MCB 111 week 4 Section

p-values and p-hacking

https://xkcd.com/882/

image.png

Examples of p-Hacking:

  1. Stop collecting data once $p \lt 0.05$
  2. Analyze many measures, but report only those with $p \lt 0.05$
  3. Collect and analyze many conditions, but only report those with $p \lt 0.05$
  4. Use covariates to get $p \lt 0.05$
  5. Exclude participants to get $p \lt 0.05$.
  6. Transform the data to get $p \lt 0.05$
  7. Increase the n in one group to get a $p \lt 0.05$.

Hypothetical scenario

Your lab wants to develop a drug to reduce the size of tumors in a particular kind of cancer. In a sort of screening fashion, you lab is exhaustively testing compounds to find out if any of them worked. So using an animal model you measured the size of the tumors from three specimens after a certain time without any drugs and with each candidate drug.

Setting the threshold for significance to 0.05 means that approximately 5% of the statistical tests we do on data gathered from the same distribution will result in false positives.

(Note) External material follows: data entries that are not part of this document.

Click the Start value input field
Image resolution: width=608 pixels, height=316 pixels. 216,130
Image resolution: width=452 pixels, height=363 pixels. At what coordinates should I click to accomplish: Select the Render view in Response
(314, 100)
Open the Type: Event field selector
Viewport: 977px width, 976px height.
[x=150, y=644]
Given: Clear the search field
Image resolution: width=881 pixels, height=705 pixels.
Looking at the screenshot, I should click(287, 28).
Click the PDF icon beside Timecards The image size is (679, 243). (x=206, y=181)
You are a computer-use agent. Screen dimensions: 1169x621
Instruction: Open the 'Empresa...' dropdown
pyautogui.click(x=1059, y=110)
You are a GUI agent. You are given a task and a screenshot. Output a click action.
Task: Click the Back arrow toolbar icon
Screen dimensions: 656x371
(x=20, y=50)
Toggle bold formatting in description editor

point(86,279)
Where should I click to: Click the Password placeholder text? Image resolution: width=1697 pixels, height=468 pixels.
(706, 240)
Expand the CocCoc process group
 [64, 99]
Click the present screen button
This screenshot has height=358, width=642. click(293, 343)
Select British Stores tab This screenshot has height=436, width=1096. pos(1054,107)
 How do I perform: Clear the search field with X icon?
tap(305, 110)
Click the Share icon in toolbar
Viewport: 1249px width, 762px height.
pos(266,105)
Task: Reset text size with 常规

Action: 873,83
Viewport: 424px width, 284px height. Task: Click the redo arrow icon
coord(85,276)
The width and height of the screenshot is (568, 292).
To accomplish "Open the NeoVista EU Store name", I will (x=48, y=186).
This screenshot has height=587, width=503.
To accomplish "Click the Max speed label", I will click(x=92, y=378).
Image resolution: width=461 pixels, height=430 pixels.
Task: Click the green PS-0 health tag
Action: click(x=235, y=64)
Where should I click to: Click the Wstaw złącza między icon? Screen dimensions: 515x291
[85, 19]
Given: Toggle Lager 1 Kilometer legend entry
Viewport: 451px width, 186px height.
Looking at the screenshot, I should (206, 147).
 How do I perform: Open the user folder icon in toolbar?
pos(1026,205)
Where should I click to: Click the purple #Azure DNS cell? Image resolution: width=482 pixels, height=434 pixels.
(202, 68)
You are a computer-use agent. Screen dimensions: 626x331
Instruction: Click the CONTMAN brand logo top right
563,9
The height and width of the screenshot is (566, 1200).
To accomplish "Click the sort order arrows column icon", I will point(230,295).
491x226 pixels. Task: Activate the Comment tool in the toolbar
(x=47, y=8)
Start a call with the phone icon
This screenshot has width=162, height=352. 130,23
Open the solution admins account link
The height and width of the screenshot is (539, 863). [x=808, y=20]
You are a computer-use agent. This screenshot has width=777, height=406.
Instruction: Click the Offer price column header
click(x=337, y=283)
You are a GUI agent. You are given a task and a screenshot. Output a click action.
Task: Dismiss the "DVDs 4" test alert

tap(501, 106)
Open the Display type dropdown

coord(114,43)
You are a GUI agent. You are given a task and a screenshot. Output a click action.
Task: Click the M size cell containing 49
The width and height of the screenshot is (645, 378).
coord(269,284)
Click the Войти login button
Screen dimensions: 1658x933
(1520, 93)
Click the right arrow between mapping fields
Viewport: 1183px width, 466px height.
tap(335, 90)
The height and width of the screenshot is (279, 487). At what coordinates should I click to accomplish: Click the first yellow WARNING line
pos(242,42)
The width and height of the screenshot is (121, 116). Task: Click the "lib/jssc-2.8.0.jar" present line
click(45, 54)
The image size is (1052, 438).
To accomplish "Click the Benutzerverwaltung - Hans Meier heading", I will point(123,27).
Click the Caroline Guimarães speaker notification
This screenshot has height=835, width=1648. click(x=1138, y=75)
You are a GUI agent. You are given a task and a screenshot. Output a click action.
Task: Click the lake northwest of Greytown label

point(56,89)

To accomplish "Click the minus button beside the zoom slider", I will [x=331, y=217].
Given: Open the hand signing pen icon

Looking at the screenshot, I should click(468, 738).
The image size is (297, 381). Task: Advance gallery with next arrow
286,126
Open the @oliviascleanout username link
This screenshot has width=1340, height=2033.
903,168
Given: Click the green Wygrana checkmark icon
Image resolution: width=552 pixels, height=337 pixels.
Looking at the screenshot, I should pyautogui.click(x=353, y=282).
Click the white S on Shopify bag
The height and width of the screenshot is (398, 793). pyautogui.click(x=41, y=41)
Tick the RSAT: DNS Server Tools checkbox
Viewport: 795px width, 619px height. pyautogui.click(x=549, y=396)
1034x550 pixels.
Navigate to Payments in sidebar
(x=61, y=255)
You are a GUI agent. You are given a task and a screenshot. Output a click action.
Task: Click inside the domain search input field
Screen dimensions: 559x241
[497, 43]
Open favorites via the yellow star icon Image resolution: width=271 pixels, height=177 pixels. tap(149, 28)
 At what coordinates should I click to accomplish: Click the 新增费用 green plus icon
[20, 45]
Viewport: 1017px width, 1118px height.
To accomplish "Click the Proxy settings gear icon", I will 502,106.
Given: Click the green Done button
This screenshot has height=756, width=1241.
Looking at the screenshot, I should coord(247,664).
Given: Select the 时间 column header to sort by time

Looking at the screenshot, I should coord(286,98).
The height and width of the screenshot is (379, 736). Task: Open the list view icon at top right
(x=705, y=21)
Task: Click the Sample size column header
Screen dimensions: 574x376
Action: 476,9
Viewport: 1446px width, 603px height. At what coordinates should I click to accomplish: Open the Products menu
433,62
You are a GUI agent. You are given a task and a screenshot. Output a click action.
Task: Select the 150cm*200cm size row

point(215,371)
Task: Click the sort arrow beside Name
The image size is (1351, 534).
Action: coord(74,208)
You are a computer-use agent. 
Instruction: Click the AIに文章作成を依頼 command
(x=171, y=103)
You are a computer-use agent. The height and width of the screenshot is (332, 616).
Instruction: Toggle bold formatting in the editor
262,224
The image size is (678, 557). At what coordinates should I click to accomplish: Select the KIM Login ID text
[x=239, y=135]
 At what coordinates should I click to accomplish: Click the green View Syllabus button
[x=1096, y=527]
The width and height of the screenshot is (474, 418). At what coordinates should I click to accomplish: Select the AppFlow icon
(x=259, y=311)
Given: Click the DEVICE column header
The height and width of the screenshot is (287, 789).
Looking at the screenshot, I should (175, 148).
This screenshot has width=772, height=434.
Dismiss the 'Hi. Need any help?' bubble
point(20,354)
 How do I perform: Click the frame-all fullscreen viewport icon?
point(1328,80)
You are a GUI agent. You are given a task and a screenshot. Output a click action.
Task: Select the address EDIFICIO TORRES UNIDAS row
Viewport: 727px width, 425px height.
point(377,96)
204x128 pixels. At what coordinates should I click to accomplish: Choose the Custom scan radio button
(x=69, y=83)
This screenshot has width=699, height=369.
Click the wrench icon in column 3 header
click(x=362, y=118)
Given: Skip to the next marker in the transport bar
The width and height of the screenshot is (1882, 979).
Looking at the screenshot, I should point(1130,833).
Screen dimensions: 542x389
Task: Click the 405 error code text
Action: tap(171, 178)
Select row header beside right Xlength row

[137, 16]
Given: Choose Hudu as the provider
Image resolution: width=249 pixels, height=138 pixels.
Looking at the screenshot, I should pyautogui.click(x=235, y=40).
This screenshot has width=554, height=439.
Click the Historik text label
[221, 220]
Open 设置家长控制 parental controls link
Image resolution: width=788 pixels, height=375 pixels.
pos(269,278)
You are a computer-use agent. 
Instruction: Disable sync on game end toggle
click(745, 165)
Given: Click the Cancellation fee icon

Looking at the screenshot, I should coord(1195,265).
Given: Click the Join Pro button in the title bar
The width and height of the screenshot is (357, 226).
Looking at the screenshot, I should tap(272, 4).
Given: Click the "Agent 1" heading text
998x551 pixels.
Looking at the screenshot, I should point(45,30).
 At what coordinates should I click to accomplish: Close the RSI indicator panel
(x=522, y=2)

That means if we did 100 tests we would expect about 5 false positives or 5 percent and if we did 10,000 tests we would expect about 500 false positives in other words the more tests we do the more false positives we have to deal with

A very "useful" hacking technique: Keep adding data until $p<0.05$?

Apparently, this approach will result in over 50% experiments being falsely reported as positive (i.e., ineffective drugs being reported as effective!)

A simple correction for multiple tests to reduce the overall false-positive rates

Under the null hypothesis, the distribution of $p$ value is uniform over $[0,1]$. Thus, among $n$ independent tests, it's the smallest $p$ value that controls if you will see false-positives among the results.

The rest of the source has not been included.